Mutra soltó al estremecido perrillo y se fijó en los hombres que, muy pálidos pero resueltos, le apuntaban con sus pistolas. Olfateó, intrigado. En el aire se esparcía el olor desconocido de la pólvora sin humo. El perro se había refugiado entre los pies de los milicianos, pero Mutra había perdido todo interés por él. Dio media vuelta y se encaminó hacia la puerta siguiente, donde había pintadas una calavera y dos tibias atravesadas por un rayo rojo. Sobrecogidos de asombro, los milicianos le vieron palpar la rueda dentada de la cerradura con sus dedos en forma de tenazas. La puerta se abrió. Rehaciéndose entonces, los dos corrieron hacia él:

—¡Alto! ¡Atrás! ¡Atrás!

Se aferraban a sus flancos blindados, pensando con horror en una sola cosa: en la que podía armar en el transformador aquel monstruo de hierro. Pero Mutra no los advertía siquiera. Sus esfuerzos no le causaban la menor impresión. Con el mismo éxito hubieran podido tratar de detener un tractor en marcha. Entonces uno de ellos apartó a su compañero y, a bocajarro, de abajo arriba, descargó su pistola en la cabeza de Mutra. El estrépito de los disparos retumbó en la sala de la centralilla, inundada de luz.

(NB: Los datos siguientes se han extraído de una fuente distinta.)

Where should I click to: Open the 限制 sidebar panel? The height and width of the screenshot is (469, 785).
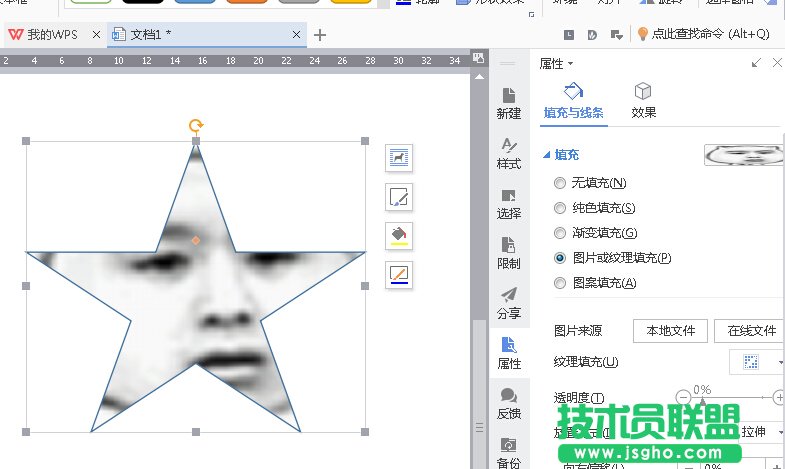(509, 253)
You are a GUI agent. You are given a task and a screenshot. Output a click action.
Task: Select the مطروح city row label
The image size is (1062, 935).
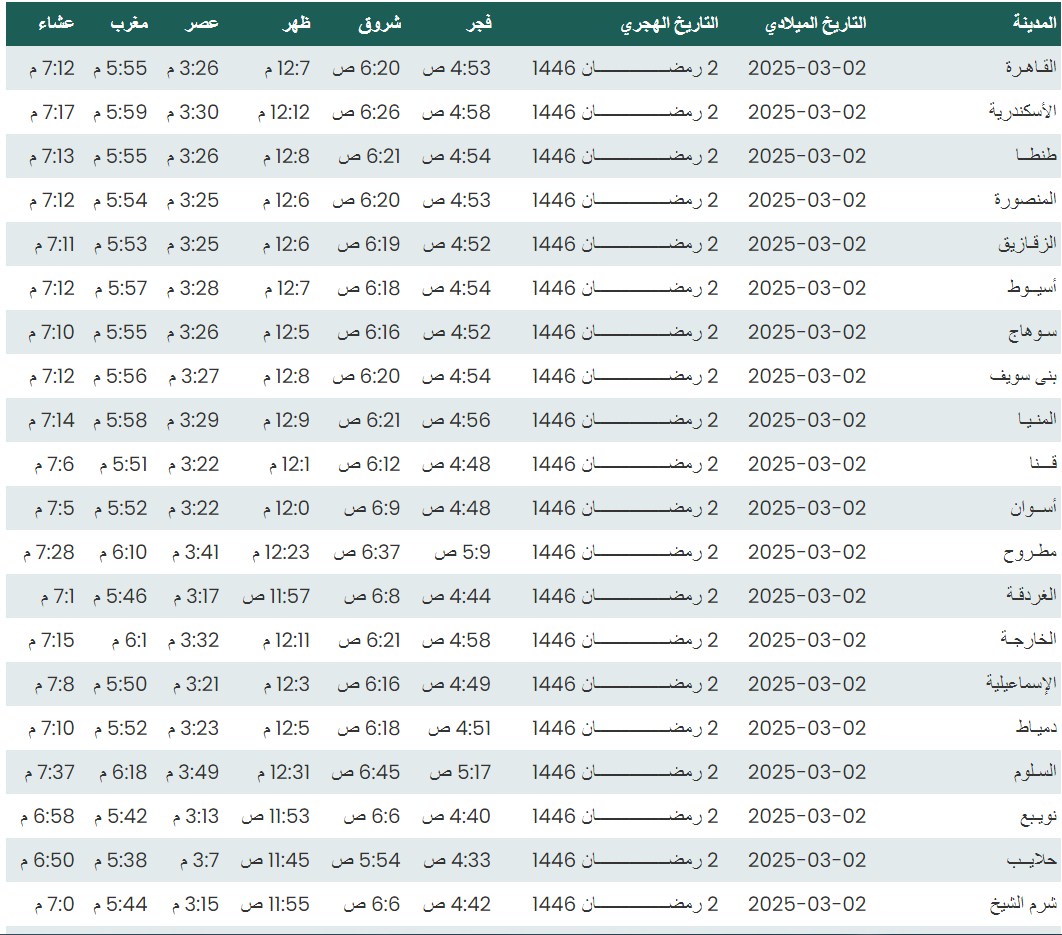click(1030, 552)
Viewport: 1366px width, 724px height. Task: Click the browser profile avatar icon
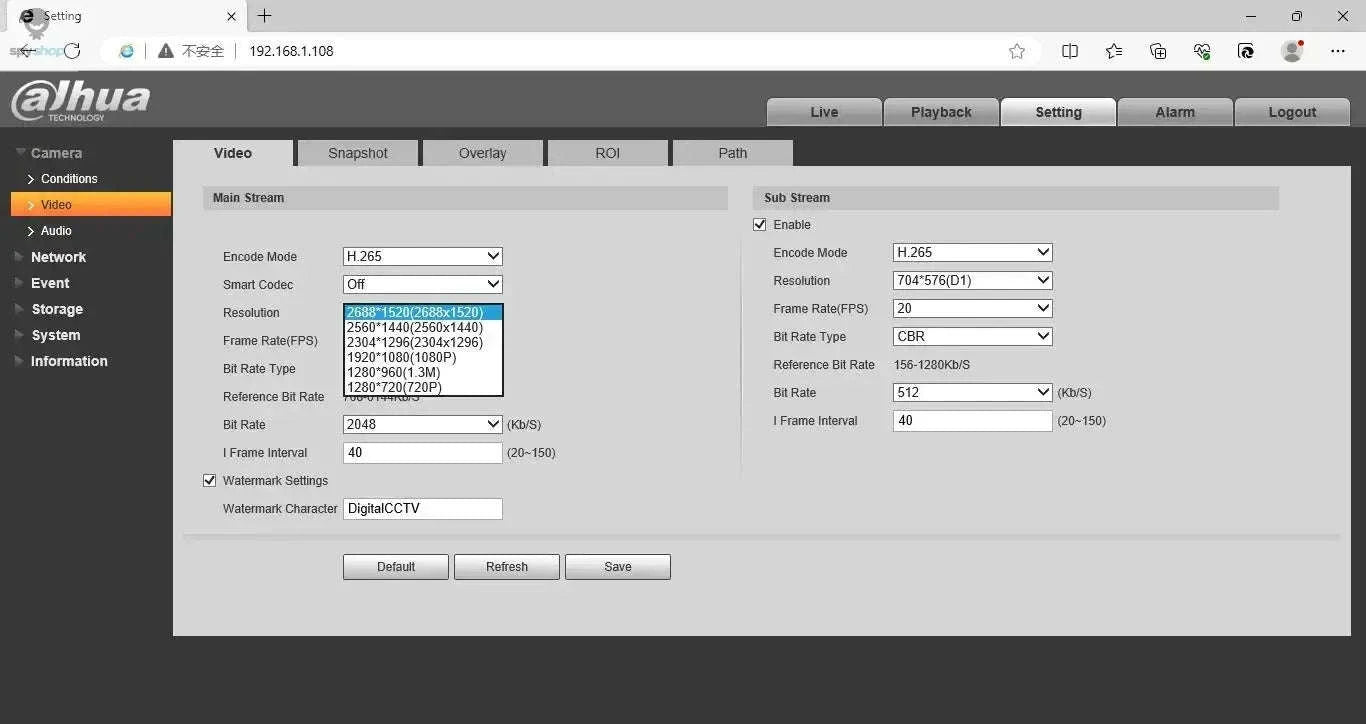[1292, 51]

Mutra se tambaleó. La valva de ebonita del receptor acústico derecho voló hecha pedazos. Una de las antenas corniformes del radar fue arrancada y quedó colgando de un hilo. En el techo se escuchó ruido de vidrios rotos.

Mutra no había sido nunca víctima de una agresión. No poseía instinto de defensa propia y tampoco tenía ni podía tener experiencia de lucha contra el hombre. Pero Mutra era capaz de comparar los hechos, de sacar deducciones lógicas y de elegir la línea de conducta que más garantías ofreciera a su seguridad. En todos estos cálculos mentales no invirtió más que décimas de segundo. Al instante dio media vuelta y avanzó sobre los hombres, adelantando en actitud amenazadora sus terribles tenazas.

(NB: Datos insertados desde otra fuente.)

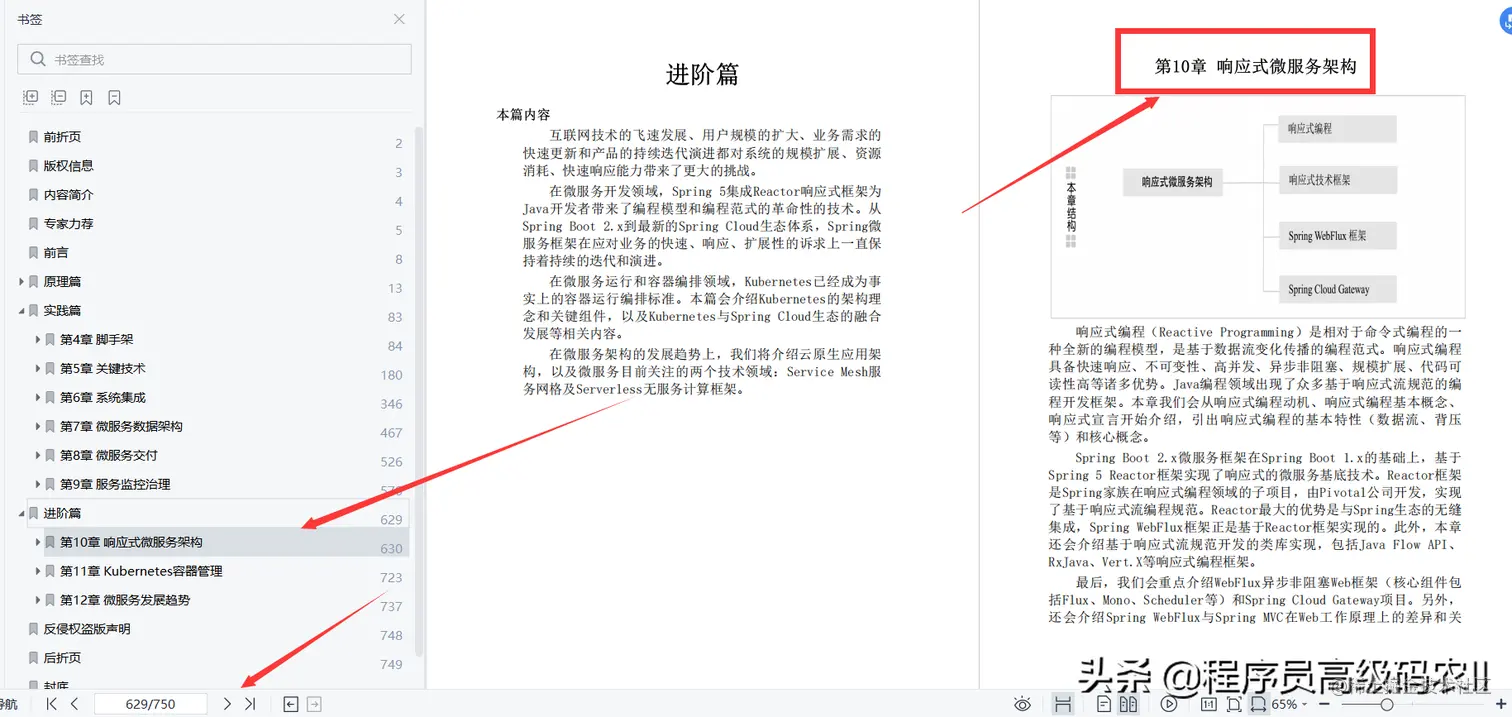
Task: Click the zoom level slider handle
Action: 1387,704
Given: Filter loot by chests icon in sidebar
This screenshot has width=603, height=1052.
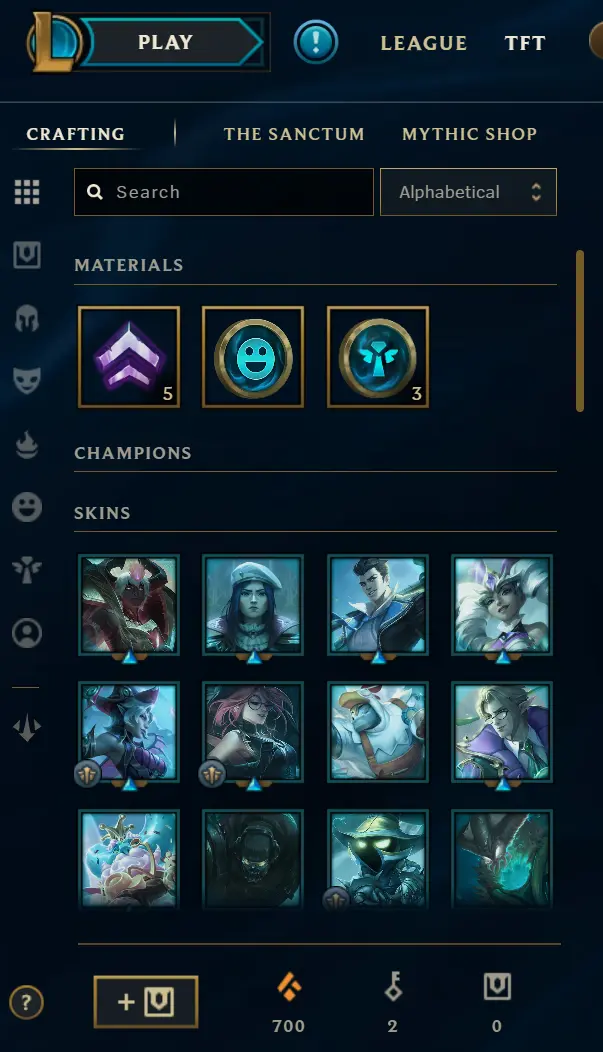Looking at the screenshot, I should tap(27, 255).
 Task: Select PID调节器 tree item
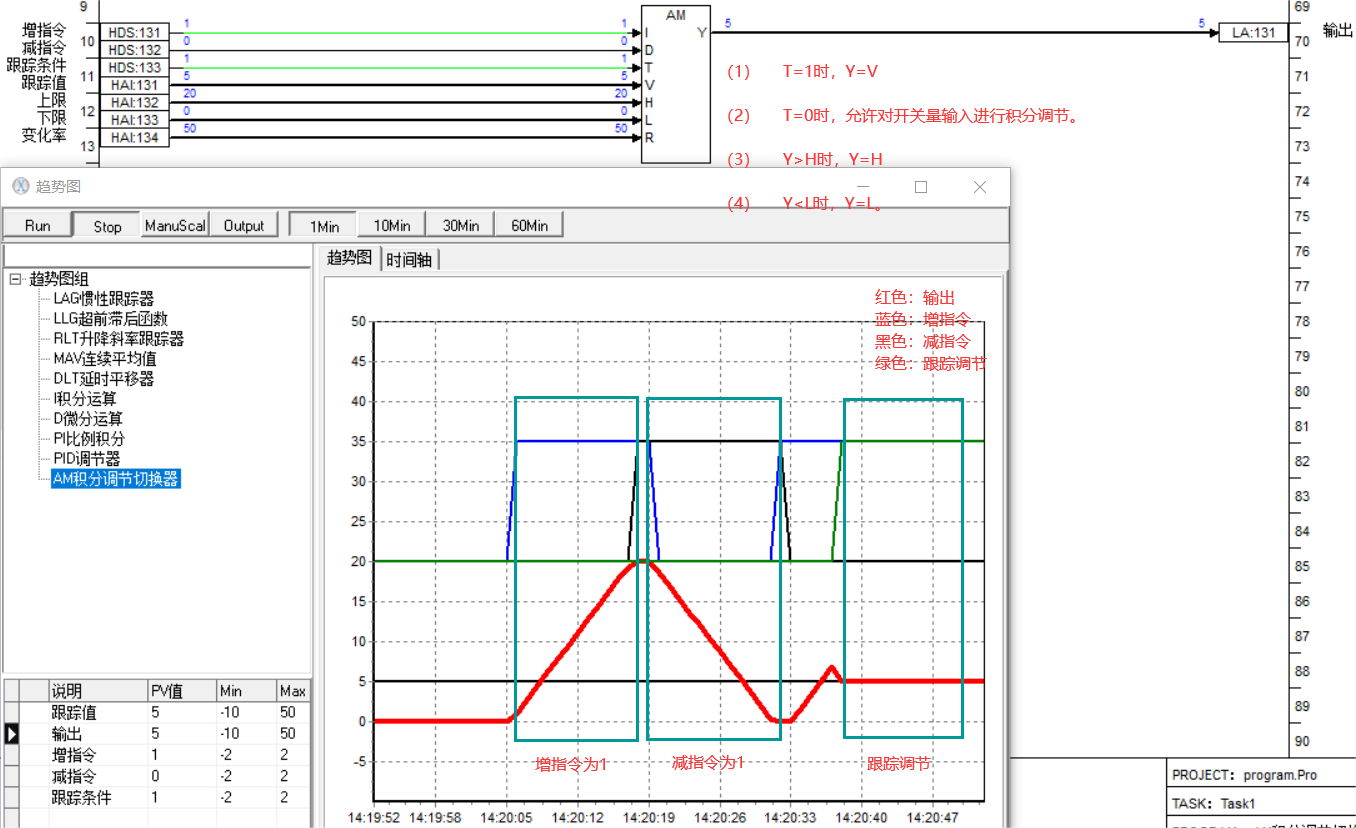87,459
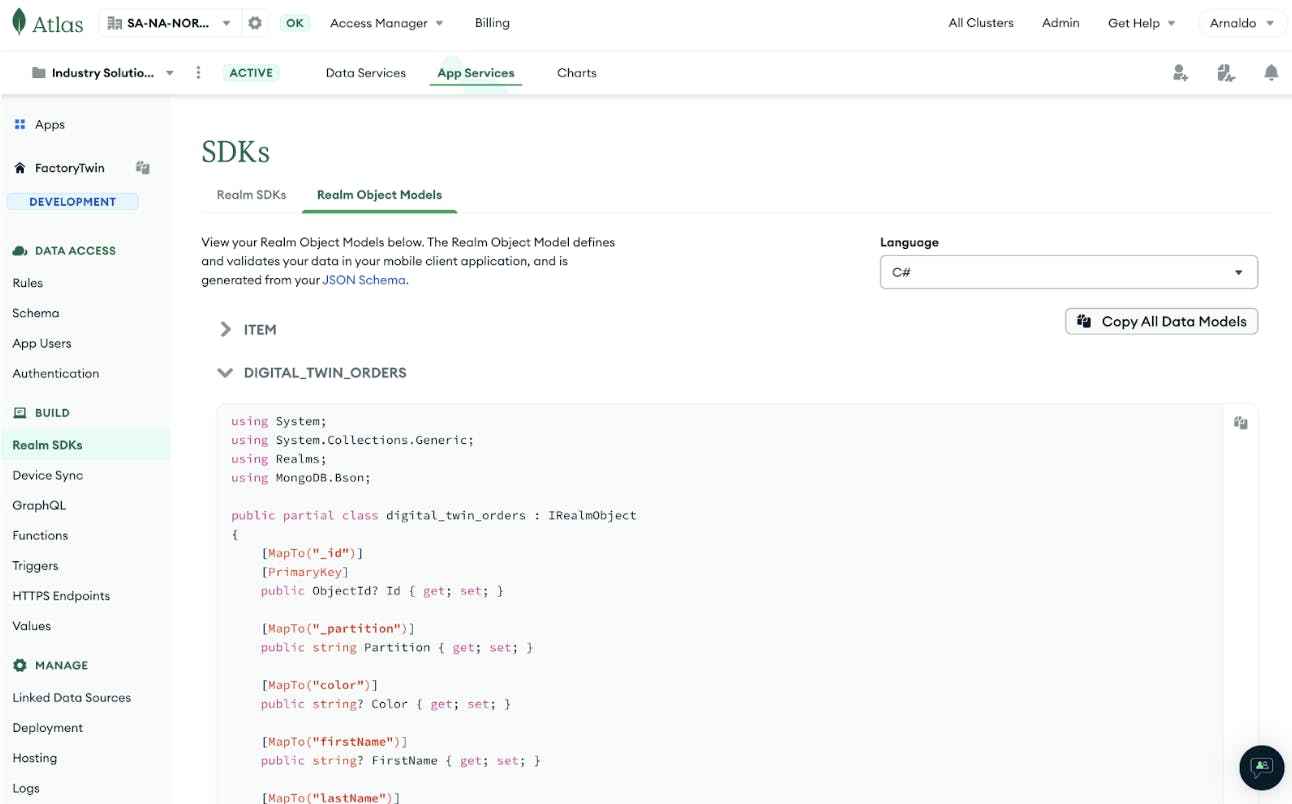Collapse the DIGITAL_TWIN_ORDERS section

225,373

Los milicianos se separaron, uno se replegó corriendo detrás del cuadro de distribución, el otro saltó sobre la maciza camisa de acero del transformador más inmediato y recargó precipitadamente su pistola.

—¡Sidorenko: corre al cuarto de guardia y da la alarma! —gritó.

Pero Sidorenko no lograba de ninguna manera llegar hasta la puerta. Mutra se desplazaba con mucha mayor rapidez que las personas, y en cuanto el miliciano salía de detrás del cuadro de distribución, Mutra se encontraba a dos pasos delante de él. Entonces los dos hombres decidieron echar a correr al mismo tiempo. Vano empeño: Mutra iba y venía del cuadro de distribución al transformador con la celeridad de un tren rápido.

El cuadro de distribución se había rajado de un golpe que le dio accidentalmente Mutra, y el viento penetraba silbando por los impactos de las ventanas y de la cristalera del techo.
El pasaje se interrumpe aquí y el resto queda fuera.